Men vs Women in the Grocery Store

by Pre Brands August 21, 2018

Men vs Women in the Grocery Store

 

Noticed anything different at the supermarket? If you’re near a Lowe’s Foods in the Southeast, you might smell SausageWorks, an in-store bratwurst creation station.

In other national chains, the Wall Street Journal reports, you might see beer dens, butchery classes – even “more masculine” floral arrangements.

These efforts reflect a fact of life all across the country: both men and women are walking down grocery store aisles in equal proportion. 51% female to 49% male to be exact, according to research group Videomining.

Why? The reasons are numerous. Evolving gender roles yes, an increase in non-traditional households, of course, and even a trend towards getting married later. But while changes in society have gotten everyone shopping – in-store and online – behavior is vastly different once you get there.

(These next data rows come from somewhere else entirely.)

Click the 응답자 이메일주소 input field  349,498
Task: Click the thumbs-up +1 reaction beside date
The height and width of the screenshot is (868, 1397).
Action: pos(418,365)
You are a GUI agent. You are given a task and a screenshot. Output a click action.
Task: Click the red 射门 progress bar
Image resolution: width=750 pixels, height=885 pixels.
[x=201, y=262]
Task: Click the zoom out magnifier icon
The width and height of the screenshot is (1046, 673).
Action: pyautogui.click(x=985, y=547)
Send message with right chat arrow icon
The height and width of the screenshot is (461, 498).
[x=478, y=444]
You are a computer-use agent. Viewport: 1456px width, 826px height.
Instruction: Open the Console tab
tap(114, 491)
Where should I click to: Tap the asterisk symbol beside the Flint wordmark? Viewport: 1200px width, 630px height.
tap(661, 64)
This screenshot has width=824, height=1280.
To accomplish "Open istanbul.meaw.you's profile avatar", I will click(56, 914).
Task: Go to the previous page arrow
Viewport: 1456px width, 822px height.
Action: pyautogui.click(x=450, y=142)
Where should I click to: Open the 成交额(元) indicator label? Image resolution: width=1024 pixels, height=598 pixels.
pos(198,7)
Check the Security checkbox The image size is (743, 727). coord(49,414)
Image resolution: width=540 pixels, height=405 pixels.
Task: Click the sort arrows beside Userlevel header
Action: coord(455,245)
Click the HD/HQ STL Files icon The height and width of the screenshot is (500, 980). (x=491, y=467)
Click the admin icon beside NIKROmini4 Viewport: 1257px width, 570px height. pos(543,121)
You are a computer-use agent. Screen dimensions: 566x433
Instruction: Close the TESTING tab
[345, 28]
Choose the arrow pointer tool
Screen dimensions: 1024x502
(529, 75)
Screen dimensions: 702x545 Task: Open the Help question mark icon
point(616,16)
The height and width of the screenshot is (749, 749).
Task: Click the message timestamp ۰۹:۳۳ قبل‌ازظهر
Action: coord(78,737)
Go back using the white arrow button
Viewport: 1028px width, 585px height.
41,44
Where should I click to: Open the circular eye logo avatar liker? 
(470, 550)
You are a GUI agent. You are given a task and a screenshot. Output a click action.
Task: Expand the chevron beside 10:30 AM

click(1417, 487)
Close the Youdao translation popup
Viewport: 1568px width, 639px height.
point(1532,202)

Men shop with single-minded intention.  According to The Hartman Group, female shoppers are more likely to browse, while male shoppers tend to take a “search and retrieve” approach to pick up predetermined items.

Men shop for now, women shop for later. As David Steward, a Marketing Professor at Loyola Marymount University, puts it “Men think short term. They want to kill something quickly, drag it out and feel successful, while women are thinking ahead and planning accordingly.” (This may also explain why women make grocery lists and men just, “remember.”)

Men spend less time overall in stores.This is directly related to the first point (if you buy less it doesn’t take as long), but it also reflects a more utilitarian approach to shopping. Case in point:

“I just want grocery stores to be rational.” Brad H. says, a 40-year-old father to be and primary shopper in his household. “No random association. Alphabetical would be best. Apples. Apricots. Blueberries…”

Men are more visually oriented.At a recent "Men's Meat-Up" at Pre headquarters, for which we partnered with lululemon to host a cooking and nutrition workshop for male trainers and athletes in Chicago, our packaging was called out as a game-changer (no pun intended) in the meat aisle.

“I like your packaging because it’s clean and crisp.”, said one trainer, “I see exactly what I’m getting. Same every time.”

Men buy more meat and alcohol than women do….now.While this may not be a surprise, guys should know that women are close behind, purchasing red meat, whiskey and Old Spice in increasing numbers. (Kidding about that last item.)


Men care too.They read labels and want to know about “sourcing” and ingredients, nutrition and transparency. Maybe it's the influence of Millennials, but everyone wants products, particularly meats and packaged fresh foo­­ds that taste good, are good for you and that you can feel good about eating.

And we couldn't be happier.

PS. New research shows that at the dawn of time, hunter-gatherer societies were much more egalitarian than we thought. So there.